Sehr geehrte Damen und Herren,
der Cochlea Implantat Verband NRW e.V. nimmt hiermit als Interessensverband von Kindern mit Hörbehinderung, insbesondere Kindern mit Cochlea-Implantaten (CI-Träger), deren Eltern und Fachleuten Stellung zum vorgelegten Referentenentwurf zur Änderung des Kinderbildungsgesetzes (KiBiz).
Wir begrüßen die grundsätzliche Zielsetzung der Reform, das System der Kindertagesbetreuung zu stabilisieren und die Qualität sowie Verlässlichkeit des Betreuungsangebots zu erhöhen. Besonders positiv würdigen wir die verstärkte Ausbildungsoffensive und die Fokussierung auf Sprachbildung in Kindertageseinrichtungen.
Der vorliegende Entwurf fokussiert sich auf Defizite in der Sprachbildung, die durch fehlende Sprachbildung durch Deutsch als Zweitsprache entstehen.

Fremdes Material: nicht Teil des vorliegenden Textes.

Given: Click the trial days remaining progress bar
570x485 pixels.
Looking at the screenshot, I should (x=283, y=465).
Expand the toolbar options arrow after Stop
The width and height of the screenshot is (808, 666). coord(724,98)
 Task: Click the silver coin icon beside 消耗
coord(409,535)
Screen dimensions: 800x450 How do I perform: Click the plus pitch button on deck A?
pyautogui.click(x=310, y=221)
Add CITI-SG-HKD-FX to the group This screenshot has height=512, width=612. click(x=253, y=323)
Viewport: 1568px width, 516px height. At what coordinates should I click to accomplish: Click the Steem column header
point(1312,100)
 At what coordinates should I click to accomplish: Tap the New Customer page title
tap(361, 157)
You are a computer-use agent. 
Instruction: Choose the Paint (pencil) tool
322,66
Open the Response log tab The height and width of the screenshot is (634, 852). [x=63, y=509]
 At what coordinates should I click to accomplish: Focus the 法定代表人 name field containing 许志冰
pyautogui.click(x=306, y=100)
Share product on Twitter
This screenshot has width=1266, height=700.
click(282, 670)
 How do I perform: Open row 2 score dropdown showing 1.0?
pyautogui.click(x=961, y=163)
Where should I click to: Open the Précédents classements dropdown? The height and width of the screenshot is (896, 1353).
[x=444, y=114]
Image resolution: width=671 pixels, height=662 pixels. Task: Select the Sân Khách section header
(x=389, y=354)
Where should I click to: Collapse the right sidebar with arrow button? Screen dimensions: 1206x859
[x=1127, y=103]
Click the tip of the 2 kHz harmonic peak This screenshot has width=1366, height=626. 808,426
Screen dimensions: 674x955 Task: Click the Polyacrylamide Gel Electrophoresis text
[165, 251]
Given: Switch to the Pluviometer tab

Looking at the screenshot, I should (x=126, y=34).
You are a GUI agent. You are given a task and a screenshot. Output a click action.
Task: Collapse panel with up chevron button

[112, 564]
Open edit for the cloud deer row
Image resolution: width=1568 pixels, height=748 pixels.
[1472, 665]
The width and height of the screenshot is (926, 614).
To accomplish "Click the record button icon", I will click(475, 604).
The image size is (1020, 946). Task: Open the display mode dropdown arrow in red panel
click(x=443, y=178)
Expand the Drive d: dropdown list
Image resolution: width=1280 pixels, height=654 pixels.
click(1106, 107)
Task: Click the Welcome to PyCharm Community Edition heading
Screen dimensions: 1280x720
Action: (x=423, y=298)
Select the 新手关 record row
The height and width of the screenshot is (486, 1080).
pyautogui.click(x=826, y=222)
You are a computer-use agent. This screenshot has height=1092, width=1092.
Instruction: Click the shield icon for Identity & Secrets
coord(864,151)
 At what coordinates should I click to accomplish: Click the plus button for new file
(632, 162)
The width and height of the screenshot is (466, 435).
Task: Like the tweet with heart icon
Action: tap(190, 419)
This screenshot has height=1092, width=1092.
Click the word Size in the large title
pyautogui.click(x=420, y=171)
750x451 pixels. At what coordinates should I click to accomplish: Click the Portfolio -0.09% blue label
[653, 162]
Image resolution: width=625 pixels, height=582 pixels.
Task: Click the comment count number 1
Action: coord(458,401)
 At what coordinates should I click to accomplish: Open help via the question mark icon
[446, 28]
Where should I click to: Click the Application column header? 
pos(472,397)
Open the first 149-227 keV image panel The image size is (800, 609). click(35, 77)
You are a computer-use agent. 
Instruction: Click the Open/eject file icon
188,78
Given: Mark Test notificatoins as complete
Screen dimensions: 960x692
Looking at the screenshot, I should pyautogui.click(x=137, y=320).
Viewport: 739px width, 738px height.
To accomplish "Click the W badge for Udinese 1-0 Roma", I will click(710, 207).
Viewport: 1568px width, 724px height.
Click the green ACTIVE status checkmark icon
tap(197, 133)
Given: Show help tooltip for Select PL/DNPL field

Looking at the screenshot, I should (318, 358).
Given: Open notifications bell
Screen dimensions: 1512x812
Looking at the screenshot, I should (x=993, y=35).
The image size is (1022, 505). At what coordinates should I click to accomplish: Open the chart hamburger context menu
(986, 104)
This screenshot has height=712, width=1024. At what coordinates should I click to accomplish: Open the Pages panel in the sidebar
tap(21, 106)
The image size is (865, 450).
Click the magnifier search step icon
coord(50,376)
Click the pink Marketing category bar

Das Gesetz sollte aber berücksichtigen, dass auch behinderungsbedingte sprachliche Defizite untrennbar mit der sprachlichen Bildung verwoben sind. Das „Abwälzen“ des behinderungsspezifischen Mehrbedarfs auf die Eingliederungshilfe wälzt das Problem ab auf die Fähigkeiten und Hartnäckigkeit der Erziehungsberechtigten, solche Hilfen zu beantragen und durchzusetzen. Insbesondere weist der vorliegende Entwurf erhebliche Lücken bezüglich der Bedarfe von Kindern mit Hörbehinderung auf, insbesondere Cochlea-Implantat-Träger*innen (CI-Träger). Diese Stellungnahme dokumentiert sieben kritische Schwachstellen und unterbreitet dazu konkrete Verbesserungsvorschläge.